▸ **Supplied passage**:
++++++

Grounds for Sculpture

Grounds for Sculpture
MY HAPPY PLACE

Friday, December 20, 2013

"I'm Still Here!"

The two biggest hurdles in life, as far as I'm concerned, are acceptance and forgiveness.  These are not just words.  Not just concepts to toss around and bless as we enter and leave a room, but they can be mammoth libraries filled with loss and grief and our deepest hurts and wounds which we aim to heal and then unfortunately, once we find our footing and our courage, we are often knocked down and hurt all over and must start again and again and again and again.

It is the inverse and quite the same principle (all at once) in Buddhism of how you get to be reborn in each moment and return to your "original goodness."

I cannot stop watching the HBO Documentary "Six By Sondheim."  Anyone who knows me well, knows my love of the theatre.  And in this documentary, Stephen Sondheim is a skillful architect of the theatre and of song.  Not only is Stephen so honest, but he is deeply passionate about the foundation of how he became who he is and he even (and with great ease and delight, mind you) distinguishes between a poet and a lyricist with deep and incisive precision.  Of course, I have watched it many times because I love revisiting exquisite moments in NY Theatre history with Glynis Johns and the incomparable Elaine Stritch (believe me, I can go on with the list...).  But what keeps bringing me back to this documentary is something else.  What brings me back is Stephen's depth of pain and his ability to be so honest about it without apology, but with pure, utterly hopeful vulnerability.  His story is heartbreaking and cleansing all at once.  And you can see him straddling between the two places.  Wow, what a teacher he is!

I am straddling.

Many of us are.

I keep thinking about many things I have heard and learned.

Bonnie Raitt "I can't make you love me if you won't."
Ram Dass "Suffering is the resistance to what is."
Acceptance is the FINAL stage of grief (according to Elisabeth Kubler-Ross), therefore, not easy to come by.  Preceded by denial, anger, bargaining and depression.
Oscar Hammerstein "By your pupils, you are taught."

I have found that everyone has something to teach me.  Every heartbreak has something to teach me.  We tend to keep repeating any given "it" until it is truly learned.  Sometimes, the learning isn't so difficult.  But the sustainability of the learning is what seems to get us.

++++++

▸ **Data records**:
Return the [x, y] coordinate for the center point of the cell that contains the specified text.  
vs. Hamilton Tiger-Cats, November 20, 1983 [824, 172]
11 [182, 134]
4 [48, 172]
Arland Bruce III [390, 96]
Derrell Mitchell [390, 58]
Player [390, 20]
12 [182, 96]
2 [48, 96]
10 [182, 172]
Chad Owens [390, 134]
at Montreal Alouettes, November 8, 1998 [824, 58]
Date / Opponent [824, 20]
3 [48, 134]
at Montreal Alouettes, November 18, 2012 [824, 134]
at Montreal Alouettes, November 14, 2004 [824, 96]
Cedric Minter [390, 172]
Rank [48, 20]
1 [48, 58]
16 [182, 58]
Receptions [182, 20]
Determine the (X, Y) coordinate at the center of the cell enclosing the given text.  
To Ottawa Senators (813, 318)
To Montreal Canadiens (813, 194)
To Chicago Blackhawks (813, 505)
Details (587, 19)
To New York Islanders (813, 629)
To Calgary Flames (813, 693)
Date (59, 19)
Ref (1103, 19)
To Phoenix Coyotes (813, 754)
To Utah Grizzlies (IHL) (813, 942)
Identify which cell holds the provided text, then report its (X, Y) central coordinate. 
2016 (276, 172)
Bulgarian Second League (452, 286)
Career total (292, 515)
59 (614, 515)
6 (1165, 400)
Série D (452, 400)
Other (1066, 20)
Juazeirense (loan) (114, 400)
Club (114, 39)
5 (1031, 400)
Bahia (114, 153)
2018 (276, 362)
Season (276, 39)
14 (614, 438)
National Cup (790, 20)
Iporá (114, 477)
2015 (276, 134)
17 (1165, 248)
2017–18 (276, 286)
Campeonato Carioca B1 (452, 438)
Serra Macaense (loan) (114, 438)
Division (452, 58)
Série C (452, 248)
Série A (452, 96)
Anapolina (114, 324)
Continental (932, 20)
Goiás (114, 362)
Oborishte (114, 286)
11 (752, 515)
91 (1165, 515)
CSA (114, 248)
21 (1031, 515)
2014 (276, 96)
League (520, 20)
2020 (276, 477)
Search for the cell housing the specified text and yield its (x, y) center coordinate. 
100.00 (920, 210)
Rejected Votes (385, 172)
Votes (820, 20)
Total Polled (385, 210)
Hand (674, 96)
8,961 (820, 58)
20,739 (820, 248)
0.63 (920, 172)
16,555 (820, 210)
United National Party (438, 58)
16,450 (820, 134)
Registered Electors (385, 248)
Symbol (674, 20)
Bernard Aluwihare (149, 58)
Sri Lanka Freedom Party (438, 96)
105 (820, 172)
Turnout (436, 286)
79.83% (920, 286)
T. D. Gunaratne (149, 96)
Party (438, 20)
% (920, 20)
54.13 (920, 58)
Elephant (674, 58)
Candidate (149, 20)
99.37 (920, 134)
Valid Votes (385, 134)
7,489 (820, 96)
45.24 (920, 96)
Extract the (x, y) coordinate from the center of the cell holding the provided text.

++++++

▸ **Challenge 1**: In the blog post on acceptance and forgiveness, which HBO documentary does the writer keep watching?
▸ **Challenge 2**: Render this sentence from the blog post on acceptance and forgiveness in Spanish: "I have found that everyone has something to teach me."
▸ **Challenge 3**: Carry on the blog post on acceptance and forgiveness from its final sentence, keeping the same voice.

▸ **Expected output 1**: "Six By Sondheim."

▸ **Expected output 2**: He descubierto que todos tienen algo que enseñarme.

▸ **Expected output 3**:
Byron Katie challenges us to go beyond acceptance but to actually LOVE what is.  I think that is a very advanced stage.  In fact, I think that takes true mastery.  First, we certainly have to have a taste so that we know what we are dealing with (an appetizer or a main course).  Be with it, so to speak, in order to get a glimpse of what we are entering into.  In Buddhist terms, that would be figuring out, by investigation, understanding how we arrived in the particular place we are in and figuring out what the component parts of it are.  But, in Buddhist practice, acceptance comes very early in the practice because the concept is that until you accept, you cannot move on.

Well, hallelujah to that!  I think that is why acceptance is so difficult for so many of us.  It really means giving up how we wished, hoped, and wanted things to be and recognizing how they actually are.  Really.  Now.  In real life.  In real time.  The disparity between those two realities can be so far apart that they can actually devastate us.

But what if we didn't allow that?  What if we just looked at the reality and said "Yes! That is what I am dealing with and now that I know, I can move on!"  What if we tried that starting with one of anyone of our 21 difficult realities?  What if?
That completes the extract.